▼
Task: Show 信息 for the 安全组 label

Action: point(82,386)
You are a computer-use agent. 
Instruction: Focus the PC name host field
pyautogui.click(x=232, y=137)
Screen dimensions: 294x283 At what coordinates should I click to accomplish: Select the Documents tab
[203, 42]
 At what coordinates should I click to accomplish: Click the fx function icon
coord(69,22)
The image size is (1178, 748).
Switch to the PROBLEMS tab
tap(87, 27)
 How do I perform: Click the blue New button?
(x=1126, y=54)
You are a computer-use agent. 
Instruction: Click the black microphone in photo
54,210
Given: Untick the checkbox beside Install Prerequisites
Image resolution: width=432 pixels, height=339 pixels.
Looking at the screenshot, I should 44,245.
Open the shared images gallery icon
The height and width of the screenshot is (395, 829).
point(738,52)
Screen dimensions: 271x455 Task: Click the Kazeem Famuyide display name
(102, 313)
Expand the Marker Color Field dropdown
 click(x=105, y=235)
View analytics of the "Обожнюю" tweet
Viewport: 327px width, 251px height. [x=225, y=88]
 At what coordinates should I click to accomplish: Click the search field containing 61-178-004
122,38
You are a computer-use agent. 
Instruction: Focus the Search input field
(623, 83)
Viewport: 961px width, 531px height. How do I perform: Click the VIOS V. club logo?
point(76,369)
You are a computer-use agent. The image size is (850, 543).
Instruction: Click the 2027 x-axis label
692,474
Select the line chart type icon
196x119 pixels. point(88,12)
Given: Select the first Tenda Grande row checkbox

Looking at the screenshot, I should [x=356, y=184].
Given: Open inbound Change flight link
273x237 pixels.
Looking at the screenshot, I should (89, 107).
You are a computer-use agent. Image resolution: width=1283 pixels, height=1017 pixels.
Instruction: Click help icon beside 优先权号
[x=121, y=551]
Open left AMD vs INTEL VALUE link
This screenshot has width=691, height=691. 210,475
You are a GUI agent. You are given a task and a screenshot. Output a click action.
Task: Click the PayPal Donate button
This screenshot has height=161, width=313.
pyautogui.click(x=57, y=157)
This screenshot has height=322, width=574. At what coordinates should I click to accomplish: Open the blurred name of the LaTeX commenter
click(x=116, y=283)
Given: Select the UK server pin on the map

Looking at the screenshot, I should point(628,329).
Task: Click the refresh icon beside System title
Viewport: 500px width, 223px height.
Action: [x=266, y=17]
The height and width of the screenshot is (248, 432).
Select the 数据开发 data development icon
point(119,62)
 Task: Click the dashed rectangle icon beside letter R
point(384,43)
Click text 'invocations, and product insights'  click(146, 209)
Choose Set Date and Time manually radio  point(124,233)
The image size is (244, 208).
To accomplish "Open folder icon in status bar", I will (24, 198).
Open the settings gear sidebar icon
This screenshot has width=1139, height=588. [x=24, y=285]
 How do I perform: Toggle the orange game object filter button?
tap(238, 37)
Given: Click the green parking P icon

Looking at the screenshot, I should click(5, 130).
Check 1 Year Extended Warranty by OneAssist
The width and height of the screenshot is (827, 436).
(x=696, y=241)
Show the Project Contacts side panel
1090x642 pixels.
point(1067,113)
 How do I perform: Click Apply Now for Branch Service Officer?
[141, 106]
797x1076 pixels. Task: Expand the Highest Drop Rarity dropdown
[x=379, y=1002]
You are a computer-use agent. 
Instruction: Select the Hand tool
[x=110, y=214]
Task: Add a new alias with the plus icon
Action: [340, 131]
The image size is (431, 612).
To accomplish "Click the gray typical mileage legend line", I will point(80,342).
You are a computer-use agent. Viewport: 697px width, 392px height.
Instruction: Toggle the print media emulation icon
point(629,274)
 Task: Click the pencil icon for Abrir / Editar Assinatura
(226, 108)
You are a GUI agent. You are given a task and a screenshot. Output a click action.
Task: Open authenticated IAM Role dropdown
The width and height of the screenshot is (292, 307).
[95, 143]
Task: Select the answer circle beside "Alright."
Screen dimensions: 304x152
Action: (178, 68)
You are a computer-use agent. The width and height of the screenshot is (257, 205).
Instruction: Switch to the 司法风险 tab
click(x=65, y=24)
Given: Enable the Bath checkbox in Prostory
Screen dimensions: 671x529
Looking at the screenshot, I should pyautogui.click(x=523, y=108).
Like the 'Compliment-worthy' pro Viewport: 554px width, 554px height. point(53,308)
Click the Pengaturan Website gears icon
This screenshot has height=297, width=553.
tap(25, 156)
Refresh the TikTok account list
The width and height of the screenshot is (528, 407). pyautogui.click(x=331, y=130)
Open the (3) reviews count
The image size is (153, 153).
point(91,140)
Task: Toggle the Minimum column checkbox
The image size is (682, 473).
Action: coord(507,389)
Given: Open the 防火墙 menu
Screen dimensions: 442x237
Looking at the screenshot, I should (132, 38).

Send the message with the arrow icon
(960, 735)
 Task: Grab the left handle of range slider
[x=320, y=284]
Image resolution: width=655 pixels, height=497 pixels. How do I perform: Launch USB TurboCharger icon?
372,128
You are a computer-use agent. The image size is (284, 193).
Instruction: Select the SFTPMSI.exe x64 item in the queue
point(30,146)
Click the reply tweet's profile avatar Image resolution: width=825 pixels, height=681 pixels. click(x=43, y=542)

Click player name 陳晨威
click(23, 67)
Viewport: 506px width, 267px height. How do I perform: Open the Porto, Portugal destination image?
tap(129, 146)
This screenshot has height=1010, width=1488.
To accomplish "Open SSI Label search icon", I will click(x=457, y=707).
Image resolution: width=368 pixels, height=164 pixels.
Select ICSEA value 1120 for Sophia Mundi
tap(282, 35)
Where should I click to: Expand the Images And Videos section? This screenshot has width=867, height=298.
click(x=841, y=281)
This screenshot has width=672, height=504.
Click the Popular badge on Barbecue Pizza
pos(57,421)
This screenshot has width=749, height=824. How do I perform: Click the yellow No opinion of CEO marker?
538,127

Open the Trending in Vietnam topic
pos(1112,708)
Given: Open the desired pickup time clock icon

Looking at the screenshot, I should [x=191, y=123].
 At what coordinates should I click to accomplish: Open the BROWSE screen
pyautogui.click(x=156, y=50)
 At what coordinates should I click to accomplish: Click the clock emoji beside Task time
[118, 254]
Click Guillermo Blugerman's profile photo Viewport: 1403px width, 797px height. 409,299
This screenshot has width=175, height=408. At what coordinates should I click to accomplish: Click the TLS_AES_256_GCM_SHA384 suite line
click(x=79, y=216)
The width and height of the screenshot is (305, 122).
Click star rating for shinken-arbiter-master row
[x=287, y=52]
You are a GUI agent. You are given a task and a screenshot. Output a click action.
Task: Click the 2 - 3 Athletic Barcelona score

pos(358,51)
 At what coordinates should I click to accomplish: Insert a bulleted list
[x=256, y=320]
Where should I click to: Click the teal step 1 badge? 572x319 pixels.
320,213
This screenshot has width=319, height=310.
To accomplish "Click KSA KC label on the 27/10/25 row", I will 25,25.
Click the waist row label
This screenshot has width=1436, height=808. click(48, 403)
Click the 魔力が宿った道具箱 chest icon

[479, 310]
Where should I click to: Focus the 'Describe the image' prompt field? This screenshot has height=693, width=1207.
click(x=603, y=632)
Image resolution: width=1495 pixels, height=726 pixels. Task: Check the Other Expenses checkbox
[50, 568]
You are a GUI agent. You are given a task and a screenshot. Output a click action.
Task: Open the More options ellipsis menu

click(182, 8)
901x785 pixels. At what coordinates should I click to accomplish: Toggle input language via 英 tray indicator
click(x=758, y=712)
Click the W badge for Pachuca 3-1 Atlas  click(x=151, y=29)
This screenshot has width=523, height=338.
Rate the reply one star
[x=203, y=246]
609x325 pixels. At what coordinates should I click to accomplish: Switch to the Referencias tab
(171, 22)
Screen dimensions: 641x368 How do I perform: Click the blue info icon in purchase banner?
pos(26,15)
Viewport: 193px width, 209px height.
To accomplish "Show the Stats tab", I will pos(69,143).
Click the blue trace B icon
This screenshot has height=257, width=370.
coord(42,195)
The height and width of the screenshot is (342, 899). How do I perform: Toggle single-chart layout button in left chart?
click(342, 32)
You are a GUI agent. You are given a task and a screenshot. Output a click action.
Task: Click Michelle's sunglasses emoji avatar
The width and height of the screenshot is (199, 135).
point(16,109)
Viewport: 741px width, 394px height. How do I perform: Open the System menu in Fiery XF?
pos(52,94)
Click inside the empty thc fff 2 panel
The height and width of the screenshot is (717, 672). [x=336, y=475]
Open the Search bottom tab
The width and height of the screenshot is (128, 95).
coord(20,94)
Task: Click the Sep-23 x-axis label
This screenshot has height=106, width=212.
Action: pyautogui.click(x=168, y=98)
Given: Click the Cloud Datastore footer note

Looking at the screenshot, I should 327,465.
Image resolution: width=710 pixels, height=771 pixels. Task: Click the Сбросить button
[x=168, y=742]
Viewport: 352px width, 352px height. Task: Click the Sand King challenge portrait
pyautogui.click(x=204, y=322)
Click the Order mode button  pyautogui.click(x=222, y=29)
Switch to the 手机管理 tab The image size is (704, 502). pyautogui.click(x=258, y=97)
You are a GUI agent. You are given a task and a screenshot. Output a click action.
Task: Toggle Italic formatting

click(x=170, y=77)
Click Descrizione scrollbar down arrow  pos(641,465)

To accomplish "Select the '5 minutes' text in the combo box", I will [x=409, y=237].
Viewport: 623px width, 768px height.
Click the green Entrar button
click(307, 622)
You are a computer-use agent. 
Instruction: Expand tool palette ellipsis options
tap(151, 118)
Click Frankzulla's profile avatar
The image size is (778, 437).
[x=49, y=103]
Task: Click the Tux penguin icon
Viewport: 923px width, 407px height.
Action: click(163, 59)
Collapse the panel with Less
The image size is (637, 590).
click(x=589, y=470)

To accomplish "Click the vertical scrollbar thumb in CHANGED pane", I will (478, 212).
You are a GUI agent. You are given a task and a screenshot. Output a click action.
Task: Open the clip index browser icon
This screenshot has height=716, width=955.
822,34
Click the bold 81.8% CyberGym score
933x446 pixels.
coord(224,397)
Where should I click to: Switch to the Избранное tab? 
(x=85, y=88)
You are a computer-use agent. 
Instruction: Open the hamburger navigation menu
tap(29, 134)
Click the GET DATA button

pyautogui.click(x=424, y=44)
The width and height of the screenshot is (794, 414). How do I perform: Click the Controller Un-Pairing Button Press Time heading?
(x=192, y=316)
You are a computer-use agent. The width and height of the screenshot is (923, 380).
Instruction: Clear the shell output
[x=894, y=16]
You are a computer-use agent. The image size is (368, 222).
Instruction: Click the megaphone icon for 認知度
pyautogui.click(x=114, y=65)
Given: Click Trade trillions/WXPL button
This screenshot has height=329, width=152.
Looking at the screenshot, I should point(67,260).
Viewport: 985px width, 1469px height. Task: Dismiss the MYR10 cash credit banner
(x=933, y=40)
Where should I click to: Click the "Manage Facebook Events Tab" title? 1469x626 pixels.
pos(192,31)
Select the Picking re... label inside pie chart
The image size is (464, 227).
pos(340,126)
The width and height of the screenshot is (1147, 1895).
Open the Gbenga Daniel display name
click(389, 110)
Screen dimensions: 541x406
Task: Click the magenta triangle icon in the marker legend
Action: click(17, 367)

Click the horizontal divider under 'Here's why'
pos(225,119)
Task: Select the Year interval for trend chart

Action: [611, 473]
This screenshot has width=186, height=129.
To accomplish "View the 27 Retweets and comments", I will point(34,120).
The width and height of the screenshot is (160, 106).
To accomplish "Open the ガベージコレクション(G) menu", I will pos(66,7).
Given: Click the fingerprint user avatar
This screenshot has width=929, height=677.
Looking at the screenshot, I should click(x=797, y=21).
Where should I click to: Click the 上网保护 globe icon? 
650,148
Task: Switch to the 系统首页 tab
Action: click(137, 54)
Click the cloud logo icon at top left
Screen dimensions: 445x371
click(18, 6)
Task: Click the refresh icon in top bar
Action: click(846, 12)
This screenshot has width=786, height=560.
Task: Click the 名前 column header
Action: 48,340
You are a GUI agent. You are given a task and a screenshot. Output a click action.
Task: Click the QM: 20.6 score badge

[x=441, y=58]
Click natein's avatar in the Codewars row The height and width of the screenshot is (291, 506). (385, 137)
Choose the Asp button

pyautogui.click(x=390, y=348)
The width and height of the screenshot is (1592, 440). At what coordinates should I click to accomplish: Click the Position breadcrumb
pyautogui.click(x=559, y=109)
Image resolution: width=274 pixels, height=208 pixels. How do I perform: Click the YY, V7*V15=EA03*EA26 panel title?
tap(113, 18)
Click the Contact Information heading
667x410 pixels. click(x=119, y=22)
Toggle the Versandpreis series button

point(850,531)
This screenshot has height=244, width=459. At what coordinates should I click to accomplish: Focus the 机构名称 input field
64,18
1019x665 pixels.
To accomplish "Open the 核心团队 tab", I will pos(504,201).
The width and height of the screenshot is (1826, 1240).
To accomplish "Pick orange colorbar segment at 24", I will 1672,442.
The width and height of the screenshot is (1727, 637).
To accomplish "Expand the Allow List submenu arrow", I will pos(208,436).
▲
» **Task details**
Look above for the line holding "Viewport: 506px width, 267px", then set down exactly that line and every line after it up to and including the line holding "Click Guillermo Blugerman's", with nothing else.

» **Finished exercise**
Viewport: 506px width, 267px height. How do I perform: Open the Porto, Portugal destination image?
tap(129, 146)
This screenshot has height=1010, width=1488.
To accomplish "Open SSI Label search icon", I will click(x=457, y=707).
Image resolution: width=368 pixels, height=164 pixels.
Select ICSEA value 1120 for Sophia Mundi
tap(282, 35)
Where should I click to: Expand the Images And Videos section? This screenshot has width=867, height=298.
click(x=841, y=281)
This screenshot has width=672, height=504.
Click the Popular badge on Barbecue Pizza
pos(57,421)
This screenshot has width=749, height=824. How do I perform: Click the yellow No opinion of CEO marker?
538,127

Open the Trending in Vietnam topic
pos(1112,708)
Given: Open the desired pickup time clock icon

Looking at the screenshot, I should [x=191, y=123].
 At what coordinates should I click to accomplish: Open the BROWSE screen
pyautogui.click(x=156, y=50)
 At what coordinates should I click to accomplish: Click the clock emoji beside Task time
[118, 254]
Click Guillermo Blugerman's profile photo Viewport: 1403px width, 797px height. 409,299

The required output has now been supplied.